Performance Tuning for Accuracy

The twin rollers supporting the rotor are crowned, creating a line contact track with the rotor. A wide roller contact track would prevent the support from independently moving relative to the other support.

Thirty years ago, soft-bearing type balancing machines were the most commonly used balancing machines in just about every industrial sector. Soft-bearing balancing machines are very accurate but have a drawback; they require a calibration for each rotor type balanced. It may have been the extra cost of labor from the needed calibrations or the occasional mishaps from the process, but the permanently calibrated hard-bearing balancing machine eventually replaced the soft-bearing machines. Compared with the soft-bearing machines, hard-bearing machines are centrifugal force measuring systems wherein balancing of rotors of virtually any type is possible without the need to calibrate for each setup. All that is necessary is to define the geometric location of the correction planes in terms of distance from the spin axis (radius) and to the support bearings normally referred to as “abc” dimensions. A typical calibration requires use of a test rotor, a test weight, and three measurement runs:

• A reference run without test weights attached to the test rotor
• A measurement run with a test weight attached on the left plane
• A third run with test weight on the right plane

This probably sounds very simple, but it is in reality made simple only with the help of instrumentation, intuitive programming, and some fundamental rules to follow. The only problem is that the measuring instrumentation has become very smart so that it can also possibly mask some underlying problems that will make the machine performance worse during production use.

Benefits of Accurate Balancing
Typical rotor initial unbalances range anywhere from 10x to 100x the unbalance tolerance of the rotor. Considering a machine with a specification for unbalance reduction ratio (URR) of 95%, it would be theoretically possible, to balance with a single measurement run, a rotor with an initial unbalance of 20 times the acceptable unbalance. In addition, if the machine is only capable of 90% reduction, a single run would be able reduce unbalance to a tenth of its initial unbalance. So if it requires only one additional measurement run, why is there a need to be concerned? Unfortunately, not all rotor setups on the balancing machine are ideal with the correction planes in close proximity to the support, similar to the test rotor. Some may require overhung setup, while others are with correction planes in too close proximity with each other relative to the support bearings and/or with large diameter of the rotor. These types of setups are perhaps the most challenging rotors to balance next to flexible rotors. Without employing a special instrumentation feature such as rotor specific calibration, an inexperienced balancing machine operator could make multiple balancing runs without success on a machine with 90% reduction ratio accuracy. For an experienced operator who is well versed in balancing, it could still mean multiple runs to balance, including an additional check run after all the corrections are consolidated into a single angular sector. Multiple scattered corrections on a rotor, regarded as low quality work, are general attributed to novice machine operators.

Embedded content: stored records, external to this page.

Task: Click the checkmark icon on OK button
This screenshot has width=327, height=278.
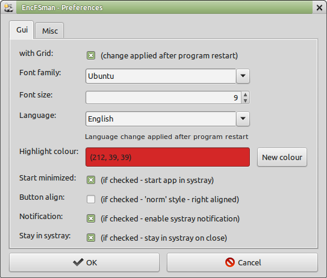Action: pos(78,262)
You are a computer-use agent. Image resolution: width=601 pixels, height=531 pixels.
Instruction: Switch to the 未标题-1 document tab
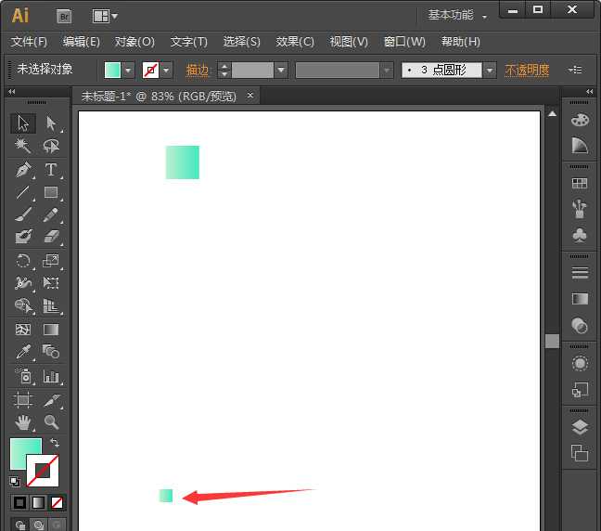(158, 96)
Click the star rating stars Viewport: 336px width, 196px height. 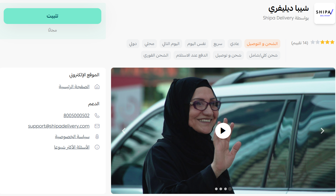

Basic Mechanics of a Rotor Unbalance
Considering a single disc spinning at a particular speed while rigidly held in place, the centrifugal force can be calculated by the equation: F=mrw2, wherein,

F = centrifugal force
m = mass of unbalance
w = rotational speed

Worth noting in the above force equation are the variables m and r, the product of which is the rotor unbalance: U = m r

Notes: Variables m and r can be taken as representative of a test mass attached to the rotor at a certain radius, or the mass of the disc with the center of gravity eccentrically mounted r distance from the shaft spin axis.
 

Two views of a velocity sensor on a Schenck H20 machine, note point of attachment and the spring configuration in the left photo.

Rotor unbalance is not speed dependent, but centrifugal force is.
With the electronics of the machine instrumentation tracking and accounting for the rotor speed during measurement runs, unbalance and centrifugal force will be referred to interchangeably in the following description of the support spring system.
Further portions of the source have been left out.